What's the difference between being socially engaged and projecting your own delusions onto an already confused, difficult situation and making it worse? I've been thinking about this lately. I should, too, as someone who has spent three decades now bellyaching about injustice in private journals, blogs, and (on the odd occasion somebody had the patience to listen to me) in conversation.
Everyone thinks they're right after all. David Cameron isn't a wicked man bent on sucking everything decent out of the world. Margaret Thatcher believed she was right and that what she was doing was beneficial to the nation and the world. I do think she was blind to something privately vengeful in herself, but that's just my opinion, even if I recognise the same thing in myself and I'm not, therefore, accusing her of anything that doesn't taint myself as well.
The Israelis think they're right blockading Gaza. The terrorists operating inside Gaza, firing rockets into Israel, think they're right to do that. Mystifyingly, even the people who hijacked the planes on 9/11 thought there was a redeeming purpose to their act, however much of a violation of every standard of decency and respect for life it might have seemed to the rest of us.
I don't really want to be just another angry voice snarling in cyberspace at everybody who doesn't agree with me. It just roots others in their opinions anyway, and limits the possibility of constructive dialogue. And without dialogue between opposing factions all you get is mistrust, violence and war. And what the hell do I know about anything? I can't even get my tv to work.

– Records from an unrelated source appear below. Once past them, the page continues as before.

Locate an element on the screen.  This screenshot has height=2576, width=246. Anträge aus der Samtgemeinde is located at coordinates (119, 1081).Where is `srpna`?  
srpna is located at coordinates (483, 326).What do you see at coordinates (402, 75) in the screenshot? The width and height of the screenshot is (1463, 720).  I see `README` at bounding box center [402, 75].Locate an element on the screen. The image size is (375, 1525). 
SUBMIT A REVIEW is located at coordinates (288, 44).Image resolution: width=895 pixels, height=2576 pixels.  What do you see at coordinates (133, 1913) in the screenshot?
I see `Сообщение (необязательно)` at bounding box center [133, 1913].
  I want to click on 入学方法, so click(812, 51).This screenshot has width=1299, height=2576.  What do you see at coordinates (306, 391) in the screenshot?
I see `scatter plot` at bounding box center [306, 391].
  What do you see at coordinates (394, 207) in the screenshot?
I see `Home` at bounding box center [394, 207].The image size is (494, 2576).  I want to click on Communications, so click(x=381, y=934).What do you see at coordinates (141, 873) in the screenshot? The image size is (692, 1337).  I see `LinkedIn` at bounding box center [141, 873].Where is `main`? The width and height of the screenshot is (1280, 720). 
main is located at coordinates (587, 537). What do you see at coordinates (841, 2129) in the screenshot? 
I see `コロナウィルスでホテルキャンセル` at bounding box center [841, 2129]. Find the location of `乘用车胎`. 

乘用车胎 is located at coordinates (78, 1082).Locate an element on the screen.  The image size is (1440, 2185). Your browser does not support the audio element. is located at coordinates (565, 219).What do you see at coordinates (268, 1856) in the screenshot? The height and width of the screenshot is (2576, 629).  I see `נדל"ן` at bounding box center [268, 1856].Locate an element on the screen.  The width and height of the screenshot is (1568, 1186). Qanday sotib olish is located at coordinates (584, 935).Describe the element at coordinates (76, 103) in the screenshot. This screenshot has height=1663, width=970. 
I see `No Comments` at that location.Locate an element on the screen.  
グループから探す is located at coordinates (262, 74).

A socially engaged person, if he or she really wants to do some good in the world, speaks less and acts more, I think. If I have any ability with words (and you'll hear differing opinions on that one), I can use it to bring attention to people and animals and places that need your help, but perhaps I should stop poisoning your good will in advance by ranting about the enemy (again, a matter of perspective) as if I had rabies.